TO BE DONE: Copy the lines word for word, starting at the line with "Open the Hierarchy command panel tab" and ending with the line with "point(1790,188)", both included. Leave the pictures out of your copy.

RECORDS:
|---|
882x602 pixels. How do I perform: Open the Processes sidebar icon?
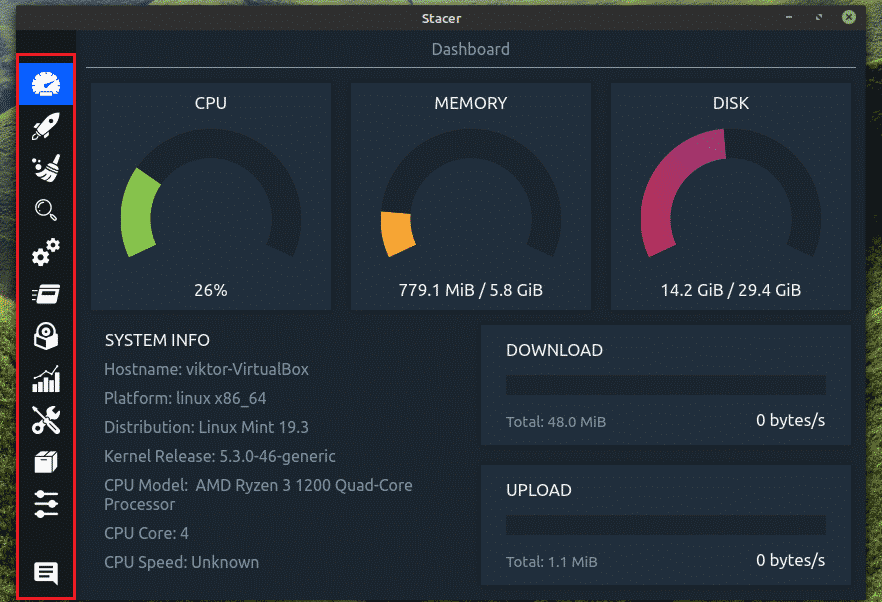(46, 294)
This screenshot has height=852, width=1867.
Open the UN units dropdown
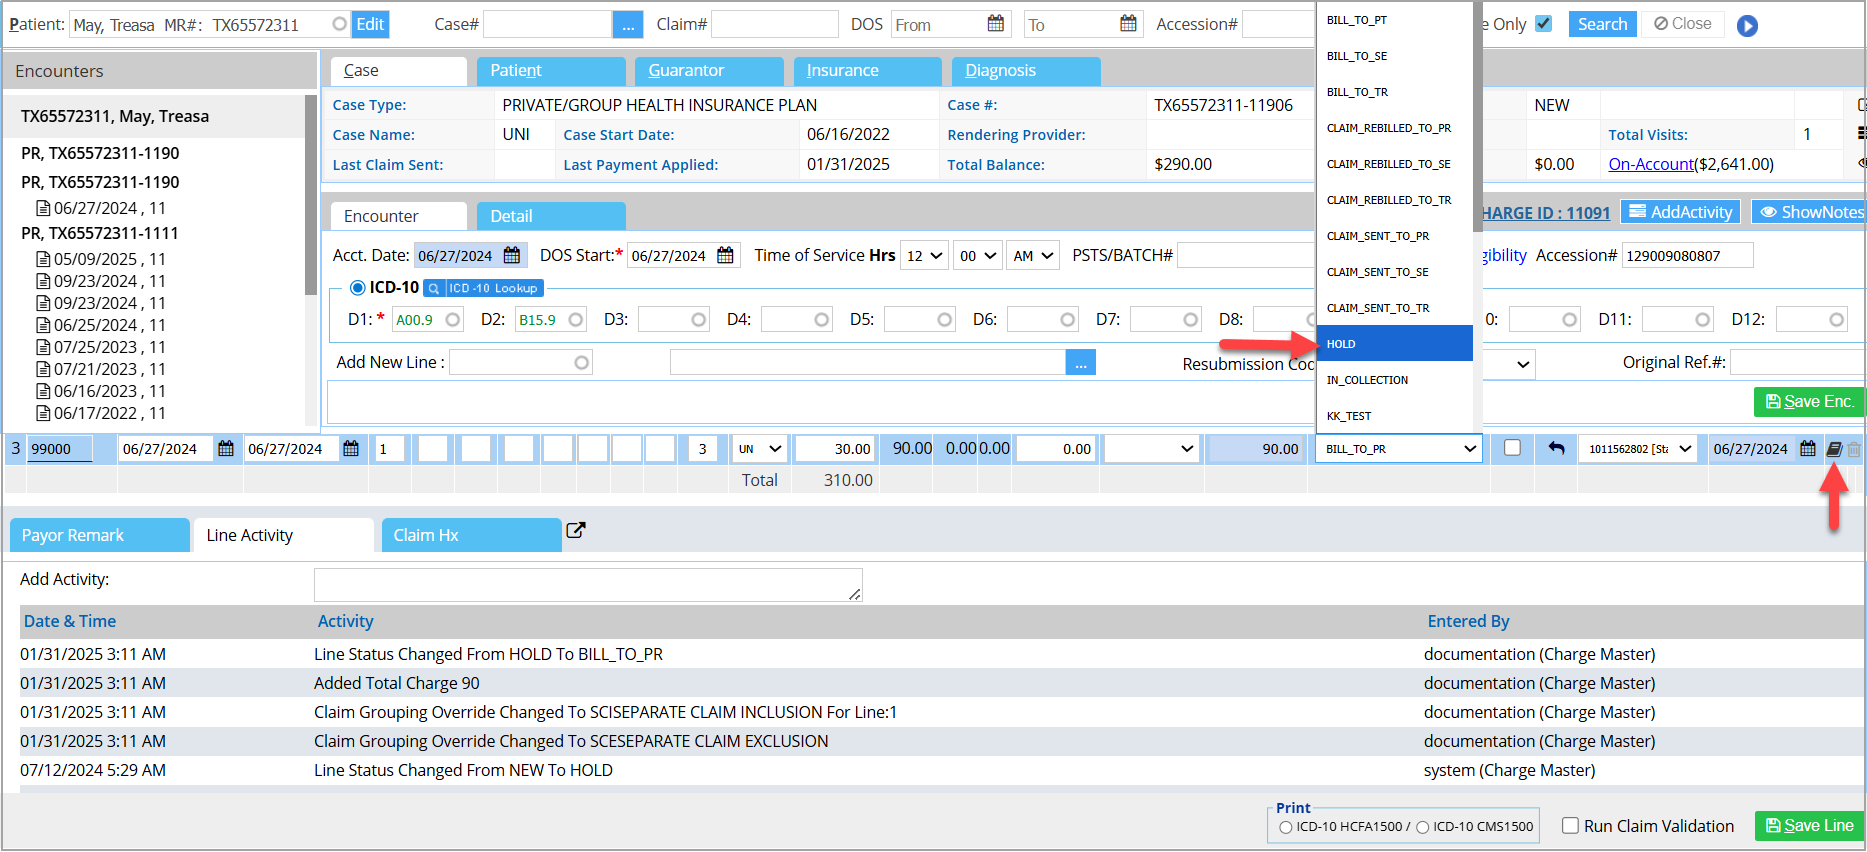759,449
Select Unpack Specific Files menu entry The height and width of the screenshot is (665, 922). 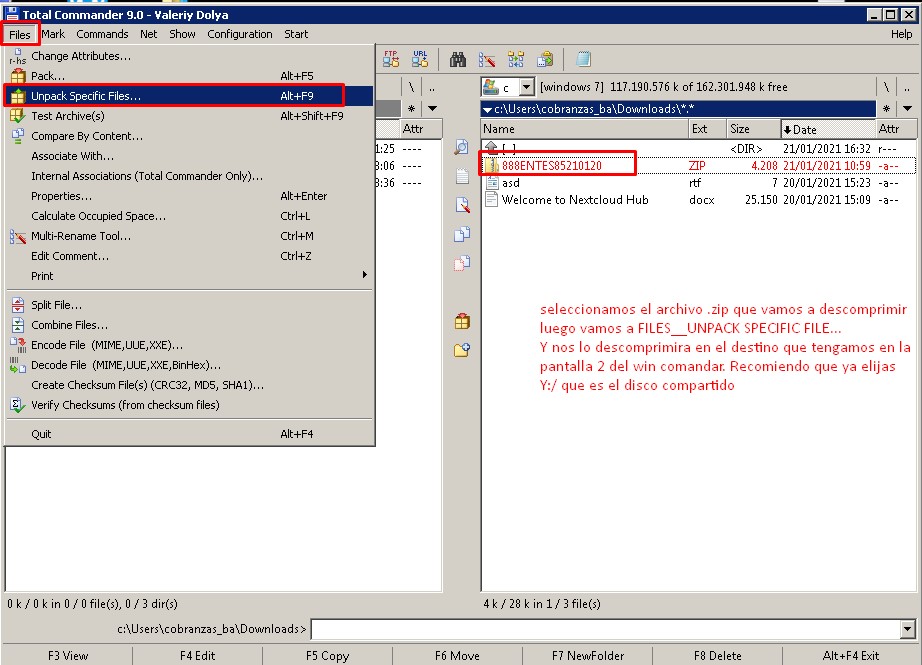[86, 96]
|---|
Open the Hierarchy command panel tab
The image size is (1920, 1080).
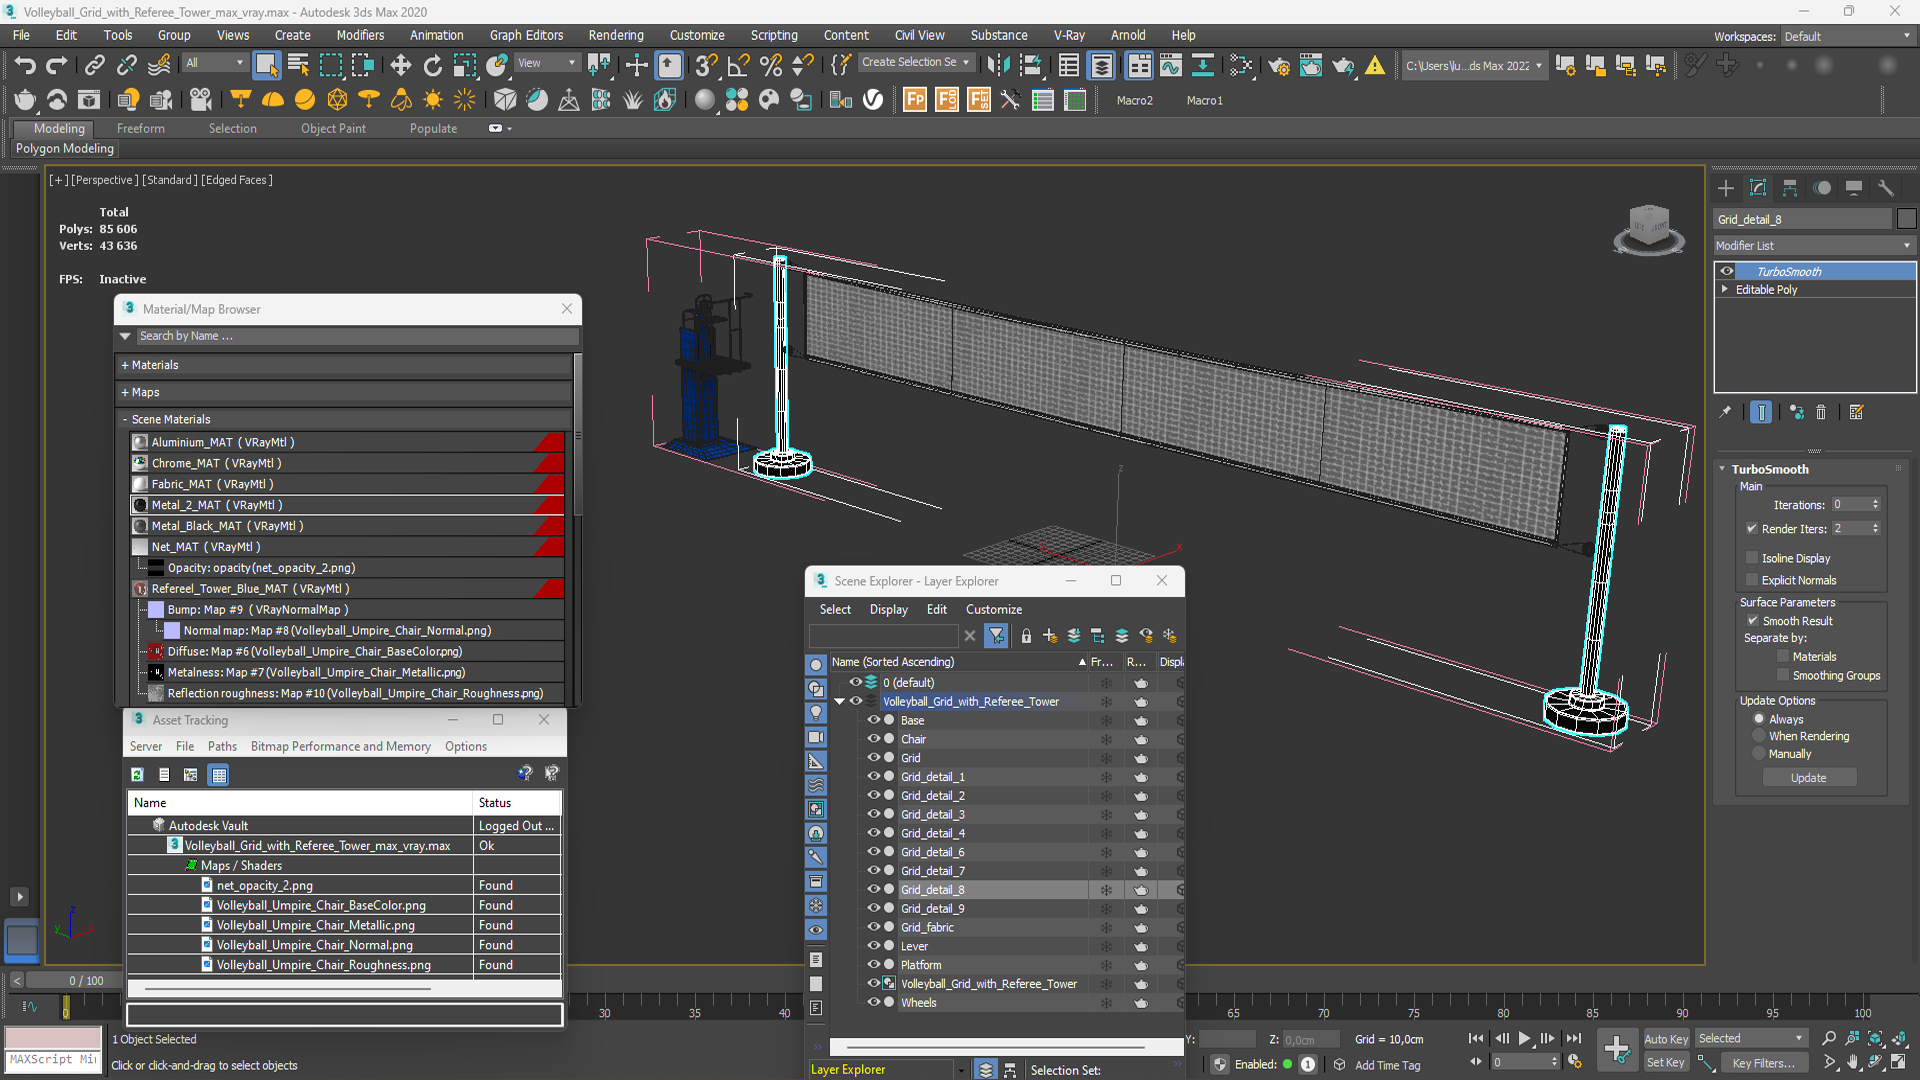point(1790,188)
|---|
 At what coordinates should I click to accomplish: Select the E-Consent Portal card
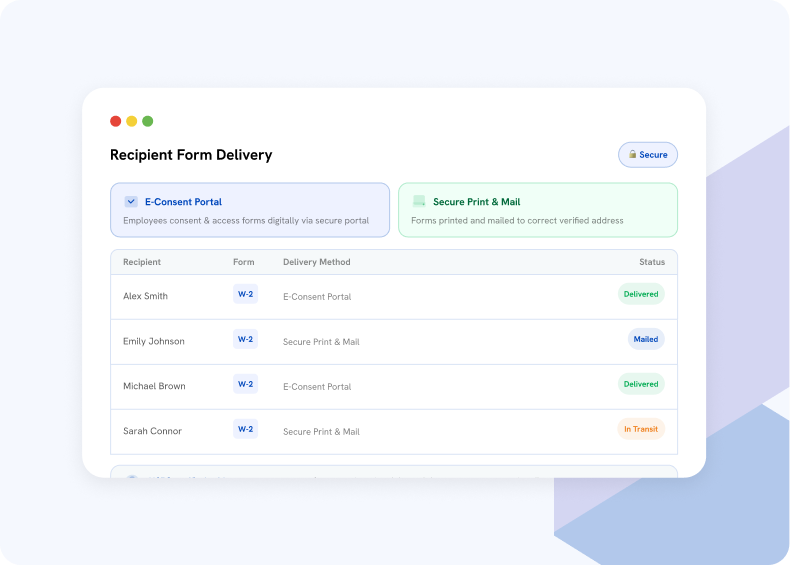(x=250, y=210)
|---|
IN RESPONSE:
Open the Hierarchy command panel tab
The image size is (1920, 1080).
point(1790,188)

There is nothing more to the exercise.